Quelques petits bémols : une fragilité potentielle (j’ai un doute sur la durabilité) de la jonction entre le module et la parabole, reliés presque uniquement par la prise jack, même si un bloc de maintien permet de mieux les encastrer.
Autre détail : la sangle d’attache frotte contre la parabole et produit du bruit lorsqu’il y a du vent. La partie rigide tombe pile sur la parabole — quatre centimètres de sangle en plus auraient suffi à corriger ça.
Enfin, il faut prévoir un petit téléphone pour le fixer correctement sur le système d’attache prévu."

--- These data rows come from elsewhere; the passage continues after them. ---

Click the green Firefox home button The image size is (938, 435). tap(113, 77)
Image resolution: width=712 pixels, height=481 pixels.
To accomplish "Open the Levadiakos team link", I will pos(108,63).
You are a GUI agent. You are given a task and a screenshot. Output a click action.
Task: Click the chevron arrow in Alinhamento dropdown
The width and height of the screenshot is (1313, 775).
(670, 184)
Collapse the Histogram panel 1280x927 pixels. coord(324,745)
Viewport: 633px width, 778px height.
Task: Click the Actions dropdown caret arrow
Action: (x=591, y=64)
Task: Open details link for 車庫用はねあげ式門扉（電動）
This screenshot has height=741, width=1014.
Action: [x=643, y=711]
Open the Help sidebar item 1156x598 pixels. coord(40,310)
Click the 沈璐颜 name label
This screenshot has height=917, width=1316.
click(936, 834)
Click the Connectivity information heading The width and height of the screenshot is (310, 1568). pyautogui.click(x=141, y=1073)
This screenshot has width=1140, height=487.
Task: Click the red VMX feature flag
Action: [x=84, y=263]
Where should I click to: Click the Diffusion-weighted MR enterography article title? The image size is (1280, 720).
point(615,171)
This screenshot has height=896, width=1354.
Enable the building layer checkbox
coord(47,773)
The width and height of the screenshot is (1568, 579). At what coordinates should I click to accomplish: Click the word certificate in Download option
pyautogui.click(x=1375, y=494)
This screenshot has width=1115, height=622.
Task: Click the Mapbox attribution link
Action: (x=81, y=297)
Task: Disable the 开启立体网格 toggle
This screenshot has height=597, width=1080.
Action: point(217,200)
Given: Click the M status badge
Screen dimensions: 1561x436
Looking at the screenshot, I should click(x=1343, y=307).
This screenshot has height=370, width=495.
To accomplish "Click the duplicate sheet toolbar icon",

La BirdMic est apprécié pour sa compacité, sa facilité de transport et la bonne directivité de sa parabole, qui permet d’isoler efficacement les chants d’oiseaux. Couplé à des applications comme Merlin, il constitue un excellent outil pédagogique pour l’apprentissage et la démonstration sur le terrain. À noter que son prix reste abordable comparé à celui de certains microphones paraboliques professionnels. Le SAV de Birdfox est particulièrement rapide et disponible, encore un point positif que nous révèle ces tests.
Les testeurs notent toutefois quelques limites techniques pour un usage naturaliste exigeant : bruit de manipulation, qualité audio inférieure à celle d’un matériel professionnel type Telinga.
En résumé, le BirdMic est jugé très pertinent pour la découverte, l’écoute active et la formation, mais non destiné aux usages d'ornithologues professionnels.